How do we pray in crisis? We need to allow ourselves to be caught up in the grip of eternal hope, the ultimate hope of triumph given to us (v. 24, 25). There is a hope that exceeds anything we will ever see this side of glory. The question is then, when you come into crises, will you live in that hope, or will you look out at a hopeless world and let it dominate you?

Finally, when hope seems unfulfilled to our perspective, there’s only one way to “eagerly wait with perseverance” (v. 26-27).

When hope seems unfulfilled, to our perspective, there is only one way to “eagerly wait with perseverance” (v. 25): Invoke the Spirit’s help in Spirit-assisted prayer. We can only do this if we admit, “I don’t know,” and make the double-surrender to God’s love (by His Spirit) and His will (by His Word).

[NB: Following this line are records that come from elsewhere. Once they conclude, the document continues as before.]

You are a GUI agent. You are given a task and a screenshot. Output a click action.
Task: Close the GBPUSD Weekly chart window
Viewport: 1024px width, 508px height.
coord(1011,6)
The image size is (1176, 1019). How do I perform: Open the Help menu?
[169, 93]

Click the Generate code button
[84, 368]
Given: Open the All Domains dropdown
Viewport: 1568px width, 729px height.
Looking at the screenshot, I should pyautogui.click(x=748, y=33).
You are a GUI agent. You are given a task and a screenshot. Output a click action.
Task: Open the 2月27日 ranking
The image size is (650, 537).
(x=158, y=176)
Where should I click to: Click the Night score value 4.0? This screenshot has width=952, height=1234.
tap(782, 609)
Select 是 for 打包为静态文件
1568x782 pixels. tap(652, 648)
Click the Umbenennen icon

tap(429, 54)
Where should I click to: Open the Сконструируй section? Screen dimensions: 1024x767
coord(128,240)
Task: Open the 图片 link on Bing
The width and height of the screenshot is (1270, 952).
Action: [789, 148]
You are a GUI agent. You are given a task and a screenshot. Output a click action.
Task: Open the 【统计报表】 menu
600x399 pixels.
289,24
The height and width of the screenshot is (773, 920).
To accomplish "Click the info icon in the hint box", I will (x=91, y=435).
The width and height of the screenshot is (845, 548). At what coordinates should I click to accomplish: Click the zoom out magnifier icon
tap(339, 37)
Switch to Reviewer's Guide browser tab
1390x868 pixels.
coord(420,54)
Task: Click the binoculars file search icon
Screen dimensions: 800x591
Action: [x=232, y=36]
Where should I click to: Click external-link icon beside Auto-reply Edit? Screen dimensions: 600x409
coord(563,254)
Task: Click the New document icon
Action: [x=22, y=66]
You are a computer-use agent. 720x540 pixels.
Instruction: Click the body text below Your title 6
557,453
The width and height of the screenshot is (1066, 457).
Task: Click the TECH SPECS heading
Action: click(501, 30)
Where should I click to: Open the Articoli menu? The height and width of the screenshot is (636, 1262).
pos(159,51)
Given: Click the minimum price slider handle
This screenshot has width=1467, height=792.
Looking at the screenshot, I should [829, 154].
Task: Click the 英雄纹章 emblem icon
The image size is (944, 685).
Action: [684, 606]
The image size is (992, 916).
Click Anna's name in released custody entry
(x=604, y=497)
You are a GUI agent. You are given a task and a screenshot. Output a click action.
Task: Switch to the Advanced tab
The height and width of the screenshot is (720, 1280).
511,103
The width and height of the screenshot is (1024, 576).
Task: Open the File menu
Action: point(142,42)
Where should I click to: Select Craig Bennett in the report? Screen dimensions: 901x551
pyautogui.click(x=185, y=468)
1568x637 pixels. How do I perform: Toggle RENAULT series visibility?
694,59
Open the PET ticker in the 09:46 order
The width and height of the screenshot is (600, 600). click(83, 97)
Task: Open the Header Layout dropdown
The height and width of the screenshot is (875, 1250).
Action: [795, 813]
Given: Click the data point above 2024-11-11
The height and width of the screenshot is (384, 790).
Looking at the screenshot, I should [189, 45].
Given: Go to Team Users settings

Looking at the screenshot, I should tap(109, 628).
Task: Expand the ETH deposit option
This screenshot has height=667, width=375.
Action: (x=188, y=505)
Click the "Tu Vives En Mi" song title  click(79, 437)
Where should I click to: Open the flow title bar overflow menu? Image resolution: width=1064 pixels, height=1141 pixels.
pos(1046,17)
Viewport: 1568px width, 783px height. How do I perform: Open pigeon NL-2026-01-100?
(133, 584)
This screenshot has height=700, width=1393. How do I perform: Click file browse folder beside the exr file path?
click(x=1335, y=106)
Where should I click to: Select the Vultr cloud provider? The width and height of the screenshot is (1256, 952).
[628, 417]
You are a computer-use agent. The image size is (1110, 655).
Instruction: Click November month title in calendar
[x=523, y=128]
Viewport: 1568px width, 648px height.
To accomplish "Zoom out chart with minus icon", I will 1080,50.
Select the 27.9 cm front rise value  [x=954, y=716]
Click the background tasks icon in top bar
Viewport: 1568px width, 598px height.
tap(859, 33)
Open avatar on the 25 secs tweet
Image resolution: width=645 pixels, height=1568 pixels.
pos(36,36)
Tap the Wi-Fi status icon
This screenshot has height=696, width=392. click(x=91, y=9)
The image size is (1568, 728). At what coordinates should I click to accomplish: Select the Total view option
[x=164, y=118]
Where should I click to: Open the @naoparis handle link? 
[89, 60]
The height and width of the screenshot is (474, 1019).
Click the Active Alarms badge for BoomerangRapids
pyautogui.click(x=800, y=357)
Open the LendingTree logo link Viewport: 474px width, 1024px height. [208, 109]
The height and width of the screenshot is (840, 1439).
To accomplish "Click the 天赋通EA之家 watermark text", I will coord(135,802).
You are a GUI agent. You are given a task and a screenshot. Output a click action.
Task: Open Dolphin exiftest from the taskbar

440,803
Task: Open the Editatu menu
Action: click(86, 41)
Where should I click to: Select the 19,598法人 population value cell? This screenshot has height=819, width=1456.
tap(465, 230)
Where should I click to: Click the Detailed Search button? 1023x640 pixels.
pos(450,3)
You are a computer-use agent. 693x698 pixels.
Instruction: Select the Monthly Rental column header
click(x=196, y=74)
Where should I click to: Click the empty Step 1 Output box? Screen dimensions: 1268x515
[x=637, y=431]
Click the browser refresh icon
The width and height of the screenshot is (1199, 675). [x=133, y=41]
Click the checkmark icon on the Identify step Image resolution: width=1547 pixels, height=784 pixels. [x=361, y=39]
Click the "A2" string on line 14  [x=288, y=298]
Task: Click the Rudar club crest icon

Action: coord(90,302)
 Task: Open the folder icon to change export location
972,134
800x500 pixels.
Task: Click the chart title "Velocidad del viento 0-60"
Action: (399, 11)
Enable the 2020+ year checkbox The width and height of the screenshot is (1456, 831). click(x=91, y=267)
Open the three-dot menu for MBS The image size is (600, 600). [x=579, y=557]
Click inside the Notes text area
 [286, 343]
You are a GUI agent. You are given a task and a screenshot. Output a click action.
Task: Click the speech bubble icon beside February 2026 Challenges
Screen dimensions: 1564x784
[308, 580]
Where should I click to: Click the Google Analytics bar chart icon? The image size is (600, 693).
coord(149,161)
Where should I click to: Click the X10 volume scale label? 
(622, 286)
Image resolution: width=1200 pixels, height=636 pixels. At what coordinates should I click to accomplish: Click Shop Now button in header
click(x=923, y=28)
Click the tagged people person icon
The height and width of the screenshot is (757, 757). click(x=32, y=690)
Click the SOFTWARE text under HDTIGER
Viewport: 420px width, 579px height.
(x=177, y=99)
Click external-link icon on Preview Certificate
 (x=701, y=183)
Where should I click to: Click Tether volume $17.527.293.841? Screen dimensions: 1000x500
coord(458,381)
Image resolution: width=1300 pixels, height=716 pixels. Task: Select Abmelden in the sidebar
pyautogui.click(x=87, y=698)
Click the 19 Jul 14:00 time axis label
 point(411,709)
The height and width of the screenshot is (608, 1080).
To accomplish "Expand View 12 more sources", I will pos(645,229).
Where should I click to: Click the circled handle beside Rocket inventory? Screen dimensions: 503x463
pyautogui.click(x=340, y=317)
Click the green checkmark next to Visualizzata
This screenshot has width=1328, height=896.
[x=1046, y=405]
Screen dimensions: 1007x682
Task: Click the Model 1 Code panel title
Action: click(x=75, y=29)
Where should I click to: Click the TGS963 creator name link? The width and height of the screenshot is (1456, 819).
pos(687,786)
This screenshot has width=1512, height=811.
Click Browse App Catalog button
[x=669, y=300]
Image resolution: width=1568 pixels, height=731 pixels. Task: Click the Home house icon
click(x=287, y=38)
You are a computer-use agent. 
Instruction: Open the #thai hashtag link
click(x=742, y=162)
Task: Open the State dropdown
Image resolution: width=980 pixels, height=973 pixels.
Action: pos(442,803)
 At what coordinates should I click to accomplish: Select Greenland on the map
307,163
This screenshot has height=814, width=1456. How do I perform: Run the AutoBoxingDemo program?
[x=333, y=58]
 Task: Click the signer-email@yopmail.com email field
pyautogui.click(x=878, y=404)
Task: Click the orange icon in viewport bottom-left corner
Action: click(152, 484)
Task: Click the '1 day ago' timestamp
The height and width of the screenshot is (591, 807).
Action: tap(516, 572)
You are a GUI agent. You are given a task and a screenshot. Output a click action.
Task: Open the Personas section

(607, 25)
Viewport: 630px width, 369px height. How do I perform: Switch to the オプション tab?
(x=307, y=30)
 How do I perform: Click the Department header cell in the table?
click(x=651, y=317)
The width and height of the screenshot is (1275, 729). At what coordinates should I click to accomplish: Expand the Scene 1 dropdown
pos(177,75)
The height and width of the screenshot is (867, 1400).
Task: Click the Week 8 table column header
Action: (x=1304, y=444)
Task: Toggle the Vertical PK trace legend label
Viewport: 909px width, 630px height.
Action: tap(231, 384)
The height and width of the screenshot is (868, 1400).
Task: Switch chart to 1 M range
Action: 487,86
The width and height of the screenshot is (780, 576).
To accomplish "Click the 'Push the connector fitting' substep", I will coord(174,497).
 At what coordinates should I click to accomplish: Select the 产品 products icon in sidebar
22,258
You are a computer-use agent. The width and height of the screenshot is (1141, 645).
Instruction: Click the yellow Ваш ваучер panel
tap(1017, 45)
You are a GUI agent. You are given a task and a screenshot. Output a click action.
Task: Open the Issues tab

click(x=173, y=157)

In a crisis, we come to the place of prayer with the Holy Spirit’s assistance, groaning, calling out to the Lord, “Spirit of God, help me.” Then as He comes to help, we often don’t know the words He’s giving us to pray. Verse 26 says that He who searches the hearts knows what is the mind of the Spirit, and He makes intercession for us. And as He does that, then we know all things will work together for good.

Your guarantee of standing in faith in a crisis and in its aftermath is an unqualified invitation of God’s will into the situation. The reason we can withstand a crisis isn’t because of knowing how to perfectly pray; it’s because of having the presence within ourselves of the living Spirit of God. The unqualified invitation of His will and way guarantees your ability to stand in faith, knowing the answer you have is His. Such prayer releases God’s maximum redemptive purposes, and such living releases an ever deepening conformity to the Person and power of Jesus in our life.

Among those things that, by the Holy Spirit, will make us more like Jesus (v. 29) is learning how to pray through the crises of life. Pray for every miracle and healing—you will receive many! And when you don’t, that doesn’t mean your faith is lacking or that God has changed His mind or His nature. It means there are things we don’t know, and He calls us to say, “There is a glory and hope given to me, and I embrace it!”